There is no excuse for non-registration.  The purpose is to verify and
validate that the individual meets the criteria and has does have the
right to vote.

At one point, all ballots were in English, since English is our native
tongue and the understanding of English is a prerequisite for U.S.
Citizenship.  Since 1974, the ballots are issued in Korean,
Vietnamese, Spanish, Chinese, ad nauseum, in order not to
"disenfranchise" people, U.S citizens or non-U.S Citizens.  That's
right, people who are non-U.S. Citizens vote in elections, in
California (illegally, of course).

Now comes people who offer a technological revolution, with e-voting.  
The blind feel they have been left out, the individual in the
wheelchair feels left out, the elderly can't understand ballots and
supposedly punch the wrong hole, and so the story goes, on and on.  
Please, have some cheese and crackers, with your whine.

In the United States, if one is unable to comprehend the ballot, there
is something known as "non-compis mentis."  If you have earned your
U.S. Citizenship, you should have a basic understanding of the English
language.

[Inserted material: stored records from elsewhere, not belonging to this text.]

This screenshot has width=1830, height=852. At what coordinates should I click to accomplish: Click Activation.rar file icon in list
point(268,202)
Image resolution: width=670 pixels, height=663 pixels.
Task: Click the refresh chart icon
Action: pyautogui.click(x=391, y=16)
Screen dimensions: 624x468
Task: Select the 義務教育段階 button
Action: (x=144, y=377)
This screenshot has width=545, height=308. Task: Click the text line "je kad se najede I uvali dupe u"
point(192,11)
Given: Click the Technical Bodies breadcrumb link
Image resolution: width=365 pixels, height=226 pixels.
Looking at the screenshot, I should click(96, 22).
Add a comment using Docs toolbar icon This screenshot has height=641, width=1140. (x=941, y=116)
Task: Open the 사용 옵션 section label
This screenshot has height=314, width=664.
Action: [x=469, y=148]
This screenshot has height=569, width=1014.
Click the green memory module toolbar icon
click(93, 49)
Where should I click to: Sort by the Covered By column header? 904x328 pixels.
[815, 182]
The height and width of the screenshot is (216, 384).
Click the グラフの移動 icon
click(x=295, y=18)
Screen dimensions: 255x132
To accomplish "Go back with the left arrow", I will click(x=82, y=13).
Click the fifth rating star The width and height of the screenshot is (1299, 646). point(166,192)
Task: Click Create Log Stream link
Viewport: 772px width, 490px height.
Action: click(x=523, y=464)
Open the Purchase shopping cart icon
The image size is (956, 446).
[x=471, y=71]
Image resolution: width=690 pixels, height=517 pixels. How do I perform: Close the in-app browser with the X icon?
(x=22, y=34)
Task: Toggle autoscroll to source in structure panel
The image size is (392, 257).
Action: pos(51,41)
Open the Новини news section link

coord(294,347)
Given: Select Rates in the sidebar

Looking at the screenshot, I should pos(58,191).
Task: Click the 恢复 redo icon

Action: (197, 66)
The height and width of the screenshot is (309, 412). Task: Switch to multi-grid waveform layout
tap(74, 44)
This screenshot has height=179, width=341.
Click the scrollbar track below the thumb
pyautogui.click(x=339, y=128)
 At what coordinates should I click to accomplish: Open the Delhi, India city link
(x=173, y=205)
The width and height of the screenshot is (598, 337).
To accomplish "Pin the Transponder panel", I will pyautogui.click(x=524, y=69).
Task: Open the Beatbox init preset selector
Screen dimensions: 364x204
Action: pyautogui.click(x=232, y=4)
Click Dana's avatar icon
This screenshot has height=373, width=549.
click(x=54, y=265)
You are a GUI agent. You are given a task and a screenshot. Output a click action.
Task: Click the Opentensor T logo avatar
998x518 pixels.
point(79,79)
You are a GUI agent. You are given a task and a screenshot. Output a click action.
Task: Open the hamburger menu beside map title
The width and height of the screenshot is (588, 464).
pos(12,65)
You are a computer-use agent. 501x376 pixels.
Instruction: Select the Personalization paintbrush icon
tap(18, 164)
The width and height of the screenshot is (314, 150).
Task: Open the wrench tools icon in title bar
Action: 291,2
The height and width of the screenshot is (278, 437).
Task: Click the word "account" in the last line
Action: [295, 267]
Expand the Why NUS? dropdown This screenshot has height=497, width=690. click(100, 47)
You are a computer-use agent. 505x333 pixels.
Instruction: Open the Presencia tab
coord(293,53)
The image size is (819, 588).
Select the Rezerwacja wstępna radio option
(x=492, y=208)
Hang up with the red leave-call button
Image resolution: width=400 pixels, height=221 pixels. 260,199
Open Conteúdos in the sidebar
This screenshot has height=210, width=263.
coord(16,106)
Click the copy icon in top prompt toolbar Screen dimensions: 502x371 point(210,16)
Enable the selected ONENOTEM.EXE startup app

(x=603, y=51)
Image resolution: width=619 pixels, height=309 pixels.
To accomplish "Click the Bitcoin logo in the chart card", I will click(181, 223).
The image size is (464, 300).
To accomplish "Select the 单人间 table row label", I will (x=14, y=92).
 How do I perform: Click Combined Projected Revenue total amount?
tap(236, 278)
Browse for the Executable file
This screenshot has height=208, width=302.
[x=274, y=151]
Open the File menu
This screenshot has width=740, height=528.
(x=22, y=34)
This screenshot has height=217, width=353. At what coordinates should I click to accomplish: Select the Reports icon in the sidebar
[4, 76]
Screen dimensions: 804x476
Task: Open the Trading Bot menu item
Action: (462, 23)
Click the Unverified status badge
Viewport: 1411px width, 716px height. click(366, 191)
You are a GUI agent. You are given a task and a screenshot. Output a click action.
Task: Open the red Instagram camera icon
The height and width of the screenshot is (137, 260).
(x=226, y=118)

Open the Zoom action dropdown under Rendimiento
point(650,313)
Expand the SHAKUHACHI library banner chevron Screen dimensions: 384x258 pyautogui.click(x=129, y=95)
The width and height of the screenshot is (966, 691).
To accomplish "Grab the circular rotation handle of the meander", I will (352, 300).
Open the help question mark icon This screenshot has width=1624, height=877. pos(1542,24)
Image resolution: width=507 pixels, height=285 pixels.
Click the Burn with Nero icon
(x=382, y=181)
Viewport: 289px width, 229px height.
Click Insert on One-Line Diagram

In the event of physical impairment, spouses or a
representative of the voter has been allowed in the polling booth to
aid and assist in the voting process or they can vote in abstentia, in
the privacy of their own home, if they so choose.

Anybody who cannot register, due to laziness (motor voter, police
station, fire station, by mail, etc.), has abrogated his/her right to
vote and forget "provisional ballots."  Can't read or comprehend the
English Language?  We have schools who would look forward to helping
you in learning the English Language.  All some people have to do is
make the effort.

Anybody who is too lazy to verify that the chips have been cleaned-off
of the back of the card or to look at the card to verify that they
indeed punched the holes in a clean matter, after being repeatedly
warned to clean the card and verify the punch, respectively, abrogates
his/her right to vote.  "Them's the rules."

I am tired of hearing about "voter intent," since it is obvious that
one must be mentally competant to vote and exercise such due care.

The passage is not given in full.